For the republic of Euroland puts loyalty to itself higher than that to individual nations and their values. It refused to commit itself in its constitution to uphold Christianity, the foundation of western morality. …

We agree with most of what she says, but not with the value she places on the Christian religion and Christian morality. We do not believe that the greatness of Europe is due to Christianity. We share with Edward Gibbon the opinion that Christianity brought a thousand years of darkness down on Europe. What made Europe great was the Renaissance and the Enlightenment: the rediscovery of Greco-Roman civilization, the displacement of a deocentric by an anthropocentric world-view, the rise of scientific enquiry, the revival of the Socratean questioning of ideas in general, the ideal of personal liberty, the triumph of rationality. In other words, by the loosening and finally the casting off of the shackles of religion, even though Christianity, in proliferating variety, continued to exert a malign influence on Europe’s history for some centuries after Spinoza and Hume crippled it.

The dark ideologies of Leftism and  Islam cannot be overcome by the darkness of another religion, but only by reason. Physical force may be necessary, and should not be shirked when it is. But victory in war – as victory in the Cold War demonstrated – is not sufficient if the ideology lives on, whether openly or incognito under new names.
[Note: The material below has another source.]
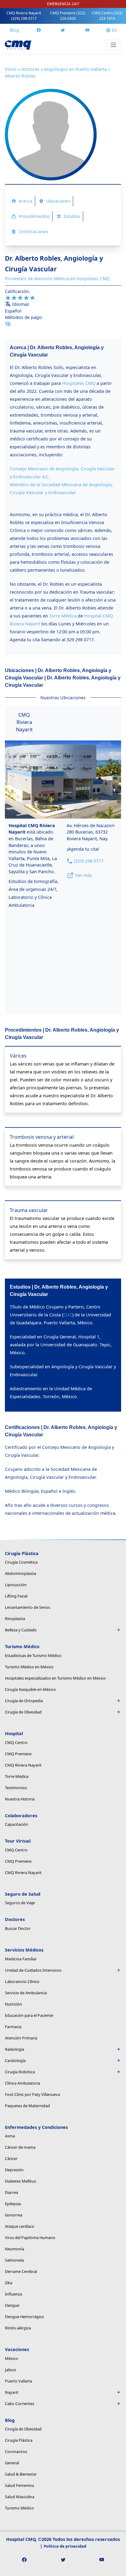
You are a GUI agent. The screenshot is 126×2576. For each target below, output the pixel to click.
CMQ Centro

It is the argument that must be won, however hard it is to change by reason a view that has not been arrived at by reason. Reason’s victory is enormously aided by its practical achievements in science and technology. Even the dark-age Muslims extant in our world want vaccinations, organ-transplants, aircraft, telephones, television, computers, the internet, refrigerators  – and also, ever more determinedly and dangerously, nuclear weapons. The West failed to keep those out of the hands of Communist and Muslim states, which is why war may be necessary again quite soon. Our side, the side of reason, demands that our weaponry should always be more advanced than the enemy’s. As long as we can innovate, we can win. Innovation is the child of freedom and rationality.